Work to complete: A single number is expected: the count of lines below where the word "options" occurs.

Data entries:

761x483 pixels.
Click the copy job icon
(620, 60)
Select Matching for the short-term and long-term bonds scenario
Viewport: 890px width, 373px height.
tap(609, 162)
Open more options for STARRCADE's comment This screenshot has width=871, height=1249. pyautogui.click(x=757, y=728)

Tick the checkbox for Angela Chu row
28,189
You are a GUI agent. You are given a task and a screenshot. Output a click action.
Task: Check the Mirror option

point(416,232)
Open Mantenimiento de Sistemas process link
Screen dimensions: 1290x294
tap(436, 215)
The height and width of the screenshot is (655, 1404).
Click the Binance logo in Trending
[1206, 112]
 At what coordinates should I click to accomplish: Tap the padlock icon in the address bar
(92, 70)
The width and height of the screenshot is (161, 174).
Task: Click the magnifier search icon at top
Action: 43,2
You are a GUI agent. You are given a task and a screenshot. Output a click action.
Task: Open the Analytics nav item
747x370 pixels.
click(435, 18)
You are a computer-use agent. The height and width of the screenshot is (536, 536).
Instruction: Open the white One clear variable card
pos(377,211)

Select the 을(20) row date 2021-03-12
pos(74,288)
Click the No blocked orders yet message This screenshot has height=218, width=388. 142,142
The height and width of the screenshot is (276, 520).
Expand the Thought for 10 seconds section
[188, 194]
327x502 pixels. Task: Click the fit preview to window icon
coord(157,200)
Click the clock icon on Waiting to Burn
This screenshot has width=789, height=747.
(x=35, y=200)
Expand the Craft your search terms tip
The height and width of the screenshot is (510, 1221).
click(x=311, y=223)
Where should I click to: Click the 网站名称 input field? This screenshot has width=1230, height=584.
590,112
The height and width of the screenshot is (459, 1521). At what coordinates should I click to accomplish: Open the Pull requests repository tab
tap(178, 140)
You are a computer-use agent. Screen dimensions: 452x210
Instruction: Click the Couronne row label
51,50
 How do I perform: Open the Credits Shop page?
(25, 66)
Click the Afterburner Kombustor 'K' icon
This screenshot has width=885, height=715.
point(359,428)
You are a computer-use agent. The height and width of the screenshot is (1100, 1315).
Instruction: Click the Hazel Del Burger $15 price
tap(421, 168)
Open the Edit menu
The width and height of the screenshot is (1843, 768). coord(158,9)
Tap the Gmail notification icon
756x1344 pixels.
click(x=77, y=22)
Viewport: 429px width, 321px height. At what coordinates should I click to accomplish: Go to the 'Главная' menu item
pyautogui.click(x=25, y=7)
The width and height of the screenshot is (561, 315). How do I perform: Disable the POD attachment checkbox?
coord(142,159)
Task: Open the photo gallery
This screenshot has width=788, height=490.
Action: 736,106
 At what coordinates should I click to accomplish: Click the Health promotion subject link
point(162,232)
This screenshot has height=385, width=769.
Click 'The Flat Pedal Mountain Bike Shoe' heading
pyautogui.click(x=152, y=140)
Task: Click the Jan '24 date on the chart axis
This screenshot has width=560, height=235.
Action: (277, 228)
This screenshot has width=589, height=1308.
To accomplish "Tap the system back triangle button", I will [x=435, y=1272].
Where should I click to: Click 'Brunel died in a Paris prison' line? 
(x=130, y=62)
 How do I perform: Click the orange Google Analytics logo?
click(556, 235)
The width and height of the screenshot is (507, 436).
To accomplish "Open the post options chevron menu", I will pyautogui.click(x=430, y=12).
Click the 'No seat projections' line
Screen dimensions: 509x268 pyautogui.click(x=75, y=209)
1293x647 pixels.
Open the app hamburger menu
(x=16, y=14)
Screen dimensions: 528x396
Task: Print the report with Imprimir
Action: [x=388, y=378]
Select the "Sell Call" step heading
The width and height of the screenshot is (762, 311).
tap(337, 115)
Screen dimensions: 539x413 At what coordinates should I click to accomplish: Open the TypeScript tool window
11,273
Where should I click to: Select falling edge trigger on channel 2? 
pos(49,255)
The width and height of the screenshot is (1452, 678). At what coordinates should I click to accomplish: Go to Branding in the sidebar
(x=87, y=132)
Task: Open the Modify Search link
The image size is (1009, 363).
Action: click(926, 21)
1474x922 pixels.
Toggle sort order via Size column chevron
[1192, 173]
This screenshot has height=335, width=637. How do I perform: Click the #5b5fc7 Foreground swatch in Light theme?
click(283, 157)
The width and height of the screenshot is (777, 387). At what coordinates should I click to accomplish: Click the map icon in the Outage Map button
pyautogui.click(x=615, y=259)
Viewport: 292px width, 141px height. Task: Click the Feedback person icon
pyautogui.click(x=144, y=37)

Final answer: 2